──────── Sayfa

Maasai Mara'da Yaşam

Maasailer, Doğu Afrika'nın Kenya, Uganda ve Kuzey Tanzanya bölgesinde yoğunlaşmış olan yarı göçer kabilesidir.

Biz de Kenya'daki gezimizin sonlarına doğru “Sonsuz Topraklar" anlamına gelen Masai Mara’da bir Masai köyünü ziyaret etmeye karar verdik. Bu köyler genel olarak Manyata adını verdikleri 5 – 10 evden oluşuyor.

Köyün girişinde bizi o köyün lideri olan Andrew karşıladı. Asıl Masai dilindeki ismi ise “gökyüzü” anlamına gelen Kipeno.

Kipeno, öncelikle hepimizi bir araya topluyor ve köyü gezmeden önce Masai kabilesi hakkındaki açıklamalarını yapmaya başlıyor.

Uzun boylu ve zayıf bir vücut yapısına sahip olan Maasailer, 15. yüzyıl civarında Sudan'ın Nil havzasından göçmüşler. Maasaililer kendi arasında da genel olarak üç gruba ayrılıyor. Toplamda Tanzanya’nın kuzeyinde 3.2 milyon, Kenya’nın güneyinde 1.2  milyon Masaili yaşıyor.

Her bir grup göç ederken kendi hayvanları ile birlikte göç ediyor. Maasailer, savaşçı olarak bilinen bir toplum olmasına karşın, hayvancılıkla hayatlarını idame ettiriyorlar. Maasailer için büyük baş hayvanlar, özellikle de sığırlar çok büyük öneme sahip. Çünkü dünyadaki tüm sığırların Yağmur Tanrısı Ngai tarafından kendilerine verildiğine inanıyorlar. Sığırlarına gelebilecek en ufak bir saldırı ihtimalinde ise savaşçı kimliklerine bürünüyorlar. Bu nedenle de vahşi hayvanlar kendileri için en büyük düşman. Herhangi bir vahşi hayvan kendi sürülerine saldıracak olursa, öldürüyorlar. Bu sebeple de vahşi hayvan nüfusu düştüğünden Kenya hükümeti Maasailere para ödeyerek, arazilerini satın alıp, Maasai köylerini Doğal yaşam alanları sınırlarının dışına taşıyarak soyu tükenmekte olan hayvan nüfusunu korumaya çalışıyor.

────────────────

## Alıştırma yönergeleri
A) Maasai Mara yazısından "Biz de Kenya'daki" sözlerinin geçtiği yerden başlayıp "milyon Masaili yaşıyor." sözlerinden sonra durarak bu bölümü aynen yeniden yazın.
B) Aşağıdaki satırlarda "Task: Select the Один год time range" ifadesinin bulunduğu satırdan başlayın, "tap(534, 422)" ifadesinin bulunduğu satırdan sonra durun. Bu satırları "Image resolution" yerine "Screen resolution" koyarak, geri kalan her şeyi değiştirmeden güncelleyip verin.

──────── Verilen malzeme

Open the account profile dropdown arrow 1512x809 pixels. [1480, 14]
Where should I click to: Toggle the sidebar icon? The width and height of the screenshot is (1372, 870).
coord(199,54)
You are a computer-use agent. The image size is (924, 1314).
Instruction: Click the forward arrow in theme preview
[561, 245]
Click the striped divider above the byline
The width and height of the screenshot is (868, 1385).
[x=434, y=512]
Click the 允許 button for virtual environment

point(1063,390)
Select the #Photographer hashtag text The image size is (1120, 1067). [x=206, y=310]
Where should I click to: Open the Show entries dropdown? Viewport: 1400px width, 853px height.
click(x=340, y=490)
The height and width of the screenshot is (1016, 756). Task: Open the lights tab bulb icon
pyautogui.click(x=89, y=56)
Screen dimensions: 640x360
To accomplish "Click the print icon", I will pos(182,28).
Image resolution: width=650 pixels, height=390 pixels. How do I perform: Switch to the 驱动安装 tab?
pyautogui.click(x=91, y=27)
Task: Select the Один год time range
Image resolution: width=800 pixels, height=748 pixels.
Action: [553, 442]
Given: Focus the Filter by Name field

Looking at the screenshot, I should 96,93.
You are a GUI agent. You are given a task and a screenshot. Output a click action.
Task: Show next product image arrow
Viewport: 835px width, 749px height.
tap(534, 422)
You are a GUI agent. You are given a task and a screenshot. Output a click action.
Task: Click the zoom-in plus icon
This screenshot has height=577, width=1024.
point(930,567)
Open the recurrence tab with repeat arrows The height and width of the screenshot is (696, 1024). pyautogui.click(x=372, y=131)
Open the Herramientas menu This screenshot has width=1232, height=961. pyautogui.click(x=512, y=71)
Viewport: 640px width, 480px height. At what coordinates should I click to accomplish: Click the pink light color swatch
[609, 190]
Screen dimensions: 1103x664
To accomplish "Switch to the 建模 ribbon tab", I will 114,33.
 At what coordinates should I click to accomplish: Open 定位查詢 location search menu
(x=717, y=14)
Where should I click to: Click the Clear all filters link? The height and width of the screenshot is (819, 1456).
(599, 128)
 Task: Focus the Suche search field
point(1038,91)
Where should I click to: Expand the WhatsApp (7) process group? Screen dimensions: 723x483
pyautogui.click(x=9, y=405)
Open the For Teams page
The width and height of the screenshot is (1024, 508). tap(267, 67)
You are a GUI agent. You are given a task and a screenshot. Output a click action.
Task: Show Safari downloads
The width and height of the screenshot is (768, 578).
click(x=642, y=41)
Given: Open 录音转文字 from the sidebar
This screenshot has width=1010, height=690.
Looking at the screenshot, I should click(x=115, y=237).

────────────────

## Tam çözümler
A)
Biz de Kenya'daki gezimizin sonlarına doğru “Sonsuz Topraklar" anlamına gelen Masai Mara’da bir Masai köyünü ziyaret etmeye karar verdik. Bu köyler genel olarak Manyata adını verdikleri 5 – 10 evden oluşuyor.

Köyün girişinde bizi o köyün lideri olan Andrew karşıladı. Asıl Masai dilindeki ismi ise “gökyüzü” anlamına gelen Kipeno.

Kipeno, öncelikle hepimizi bir araya topluyor ve köyü gezmeden önce Masai kabilesi hakkındaki açıklamalarını yapmaya başlıyor.

Uzun boylu ve zayıf bir vücut yapısına sahip olan Maasailer, 15. yüzyıl civarında Sudan'ın Nil havzasından göçmüşler. Maasaililer kendi arasında da genel olarak üç gruba ayrılıyor. Toplamda Tanzanya’nın kuzeyinde 3.2 milyon, Kenya’nın güneyinde 1.2  milyon Masaili yaşıyor.

B)
Task: Select the Один год time range
Screen resolution: width=800 pixels, height=748 pixels.
Action: [553, 442]
Given: Focus the Filter by Name field

Looking at the screenshot, I should 96,93.
You are a GUI agent. You are given a task and a screenshot. Output a click action.
Task: Show next product image arrow
Viewport: 835px width, 749px height.
tap(534, 422)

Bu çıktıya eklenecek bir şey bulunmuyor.